Here is an example for the uniform distribution, whose support depends on the parameter of the distribution and can therefore not be an exponential family (as is well-known):

Here, the Pareto distribution is a conjugate prior for the parameter $b$ of the uniform distribution on $[0,b]$.

The density of the Pareto distribution with parameters $c>0$ and $% \alpha >0$ is \begin{equation*} f(x)=\alpha c^{\alpha }x^{-\alpha -1} \end{equation*} for $x\geq c$ and $f(x)=0$ else.

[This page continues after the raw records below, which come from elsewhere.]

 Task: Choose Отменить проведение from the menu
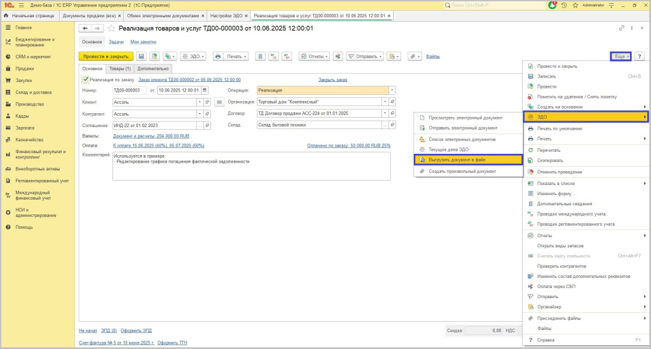559,170
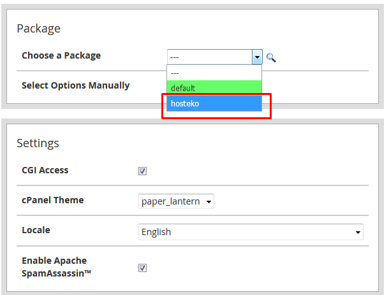
Task: Expand the cPanel Theme paper_lantern dropdown
Action: click(176, 201)
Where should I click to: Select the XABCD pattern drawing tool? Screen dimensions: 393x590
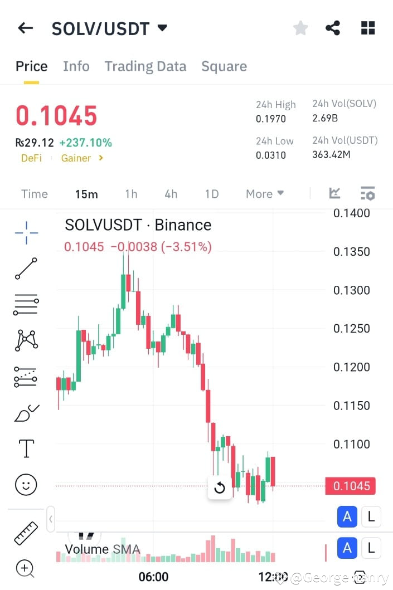25,340
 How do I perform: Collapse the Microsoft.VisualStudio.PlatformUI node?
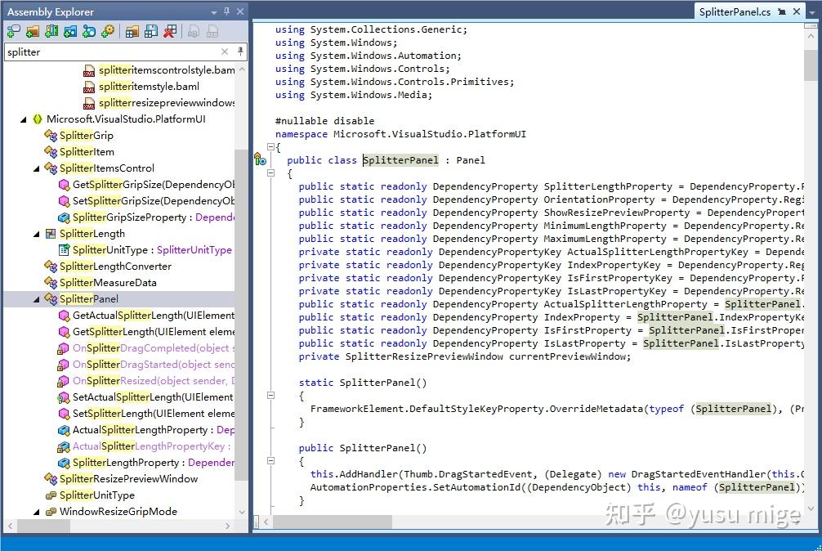tap(22, 119)
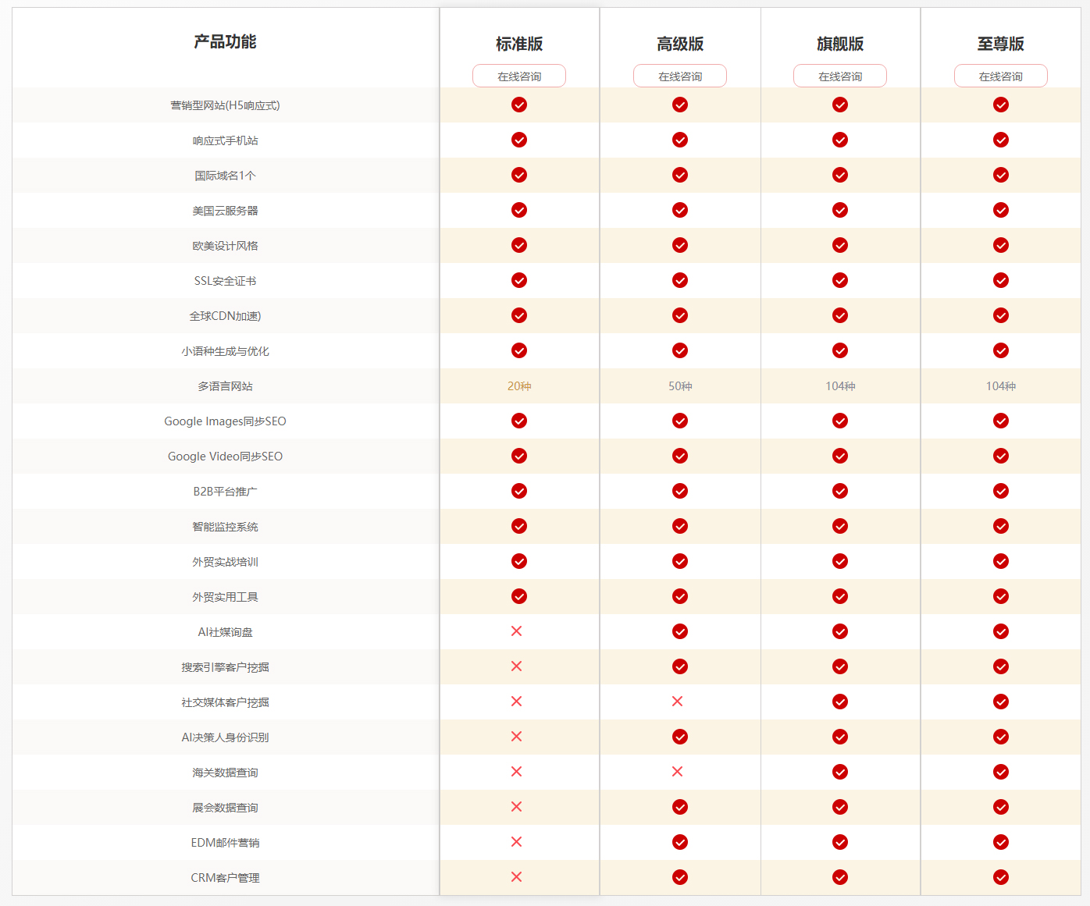Click 在线咨询 button under 至尊版

click(1001, 76)
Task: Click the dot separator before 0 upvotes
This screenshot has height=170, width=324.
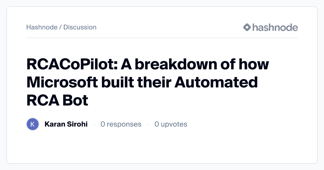Action: [x=148, y=124]
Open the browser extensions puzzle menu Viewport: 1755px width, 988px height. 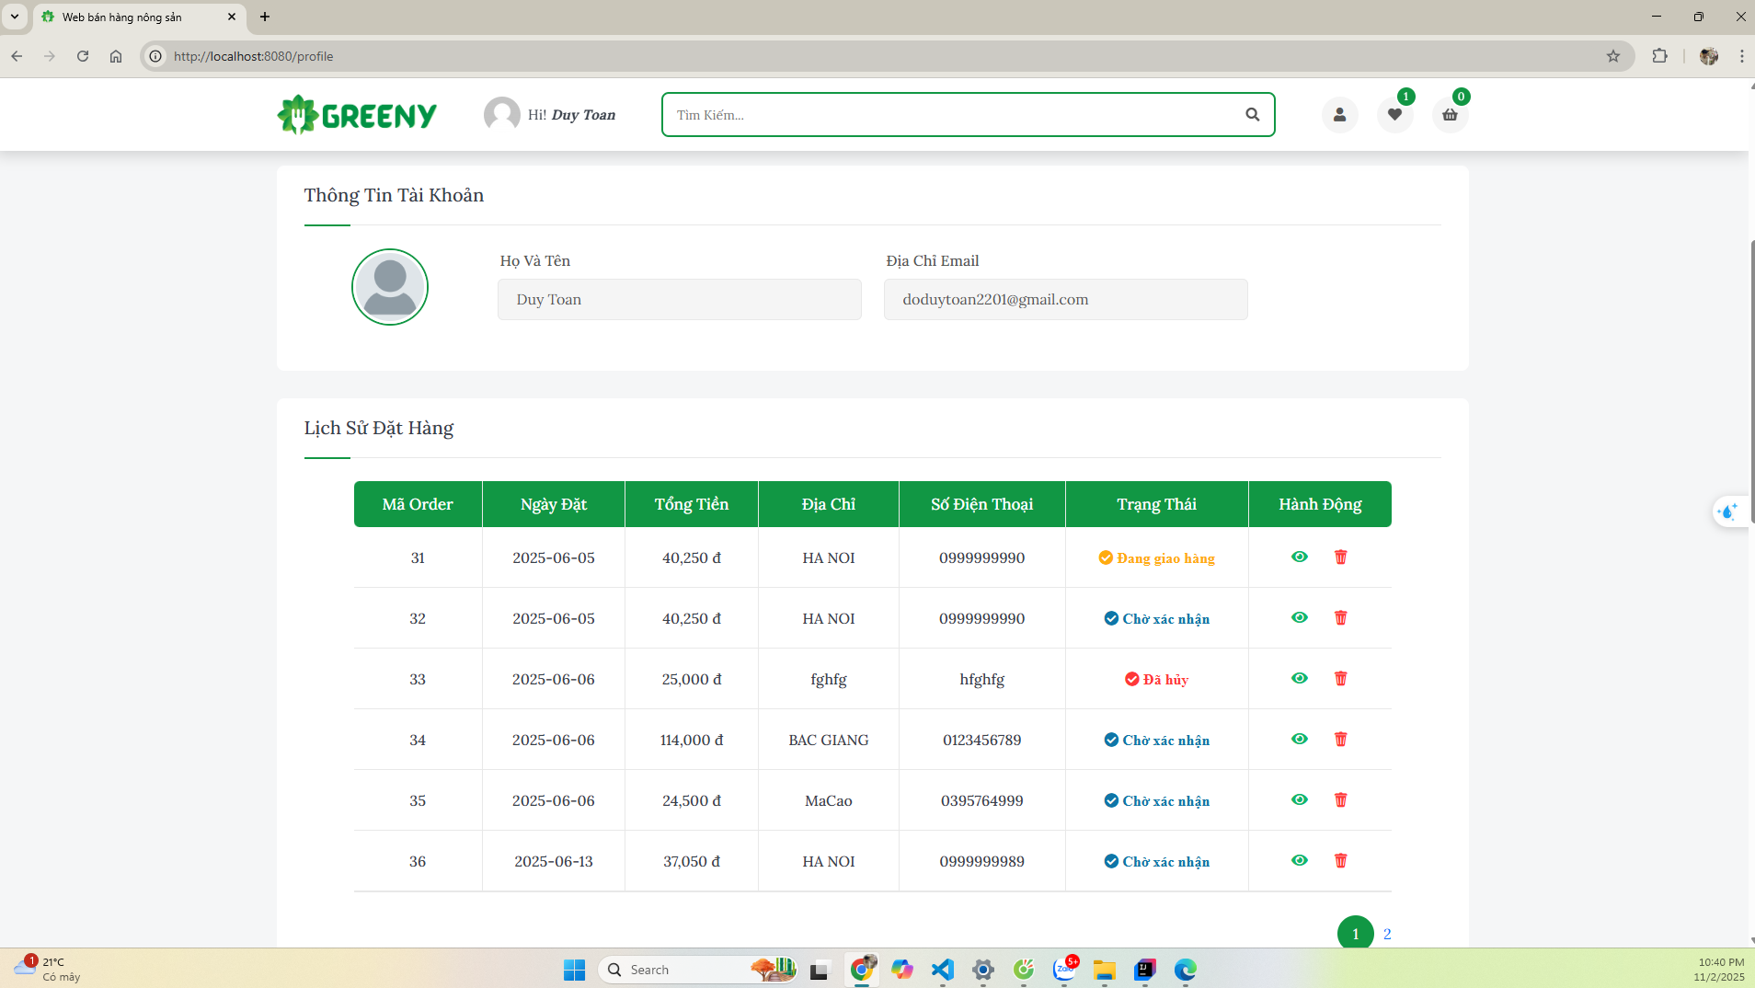[1659, 56]
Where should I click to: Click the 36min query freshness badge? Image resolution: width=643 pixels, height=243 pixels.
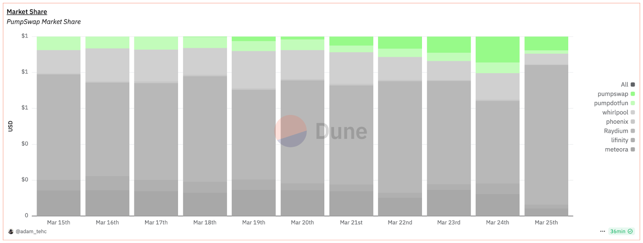(x=621, y=231)
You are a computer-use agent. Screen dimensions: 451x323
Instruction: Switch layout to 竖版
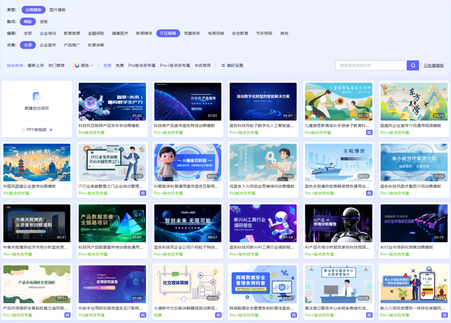click(44, 22)
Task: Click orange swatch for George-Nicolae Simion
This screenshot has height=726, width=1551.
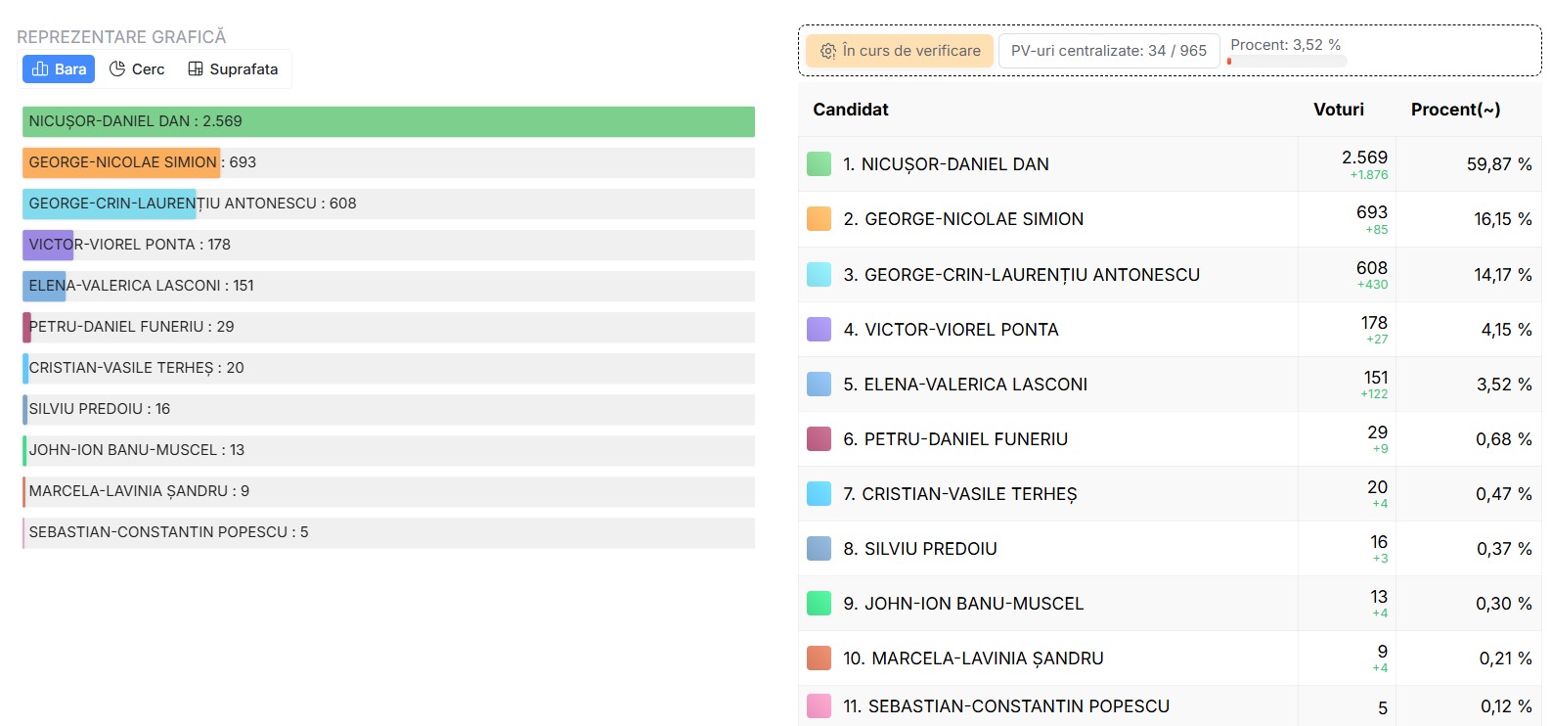Action: tap(819, 219)
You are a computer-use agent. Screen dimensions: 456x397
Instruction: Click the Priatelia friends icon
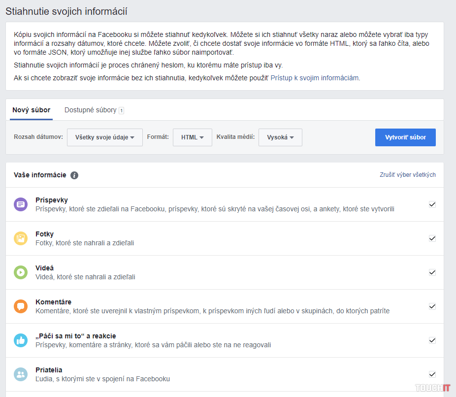(21, 374)
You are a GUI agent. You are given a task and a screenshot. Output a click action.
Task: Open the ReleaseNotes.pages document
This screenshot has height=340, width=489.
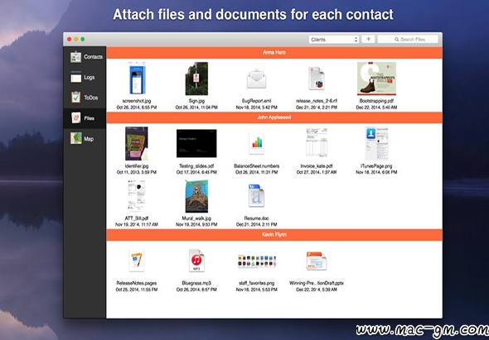(x=137, y=261)
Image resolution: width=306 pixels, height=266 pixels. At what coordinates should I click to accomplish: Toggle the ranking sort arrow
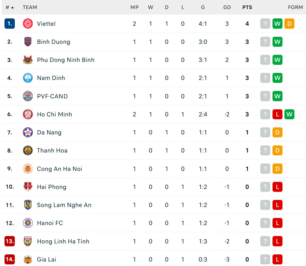[13, 7]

The prior of the parameter $b$ of a uniform distribution on $[0,b]$ is a Pareto distribution with $c_{0}$ and $\alpha _{0}$, \begin{eqnarray*} \pi (b) &=& \left\{ \begin{array}{ll} \alpha _{0}c_{0}^{\alpha _{0}}b ^{-\alpha _{0}-1} & \quad \text{if } b \geq c_{0} \\ 0 & \quad \text{else.}% \end{array} \right. \\ &\propto &\left\{ \begin{array}{ll} b ^{-\alpha _{0}-1} & \quad \text{if }b \geq c_{0} \\ 0 & \quad \text{else.}% \end{array}% \right. \end{eqnarray*} The likelihood for the data $y_{1},\ldots ,y_{n}$, given $b$, is \begin{equation*} f\left( y |b\right) = \left\{ \begin{array}{ll} \prod_{i=1}^{n}\frac{1}{b }=b ^{-n} & \quad \text{if }0\leq y_{i}\leq b \text{ for all }i=1,\ldots ,n \\ 0 & \quad \text{else.}% \end{array}% \right. \end{equation*} The product of likelihood and prior is the non-normalized posterior \begin{eqnarray*} \pi \left( b |y\right) &\propto &\pi (b )f\left( y |b\right) \\ &=&\left\{ \begin{array}{ll} \alpha _{0}c_{0}^{\alpha _{0}}b ^{-\alpha _{0}-1}b ^{-n} & \quad \text{if }b \geq c_{0}\text{ and }0\leq y_{i}\leq b \text{ for all }i=1,\ldots ,n \\ 0 & \quad \text{else.}% \end{array}% \right. \\ &\propto &\left\{ \begin{array}{ll} b ^{-\alpha _{0}-n-1} & \quad \text{if }b \geq c_{0}\text{ and }% 0\leq y_{i}\leq b \text{ for all }i=1,\ldots ,n \\ 0 & \quad \text{else.}% \end{array}% \right. \\ &\propto &\left\{ \begin{array}{ll} b ^{-\alpha _{1}-1} & \quad \text{if }b \geq c_{1} \\ 0 & \quad \text{else.}% \end{array}% \right. \end{eqnarray*} with \begin{eqnarray*} \alpha _{1} &=&\alpha _{0}+n \\ c_{1} &=&\max\bigl(\max_{i}y_{i},c_0\bigr). \end{eqnarray*} Hence, the posterior is Pareto distributed.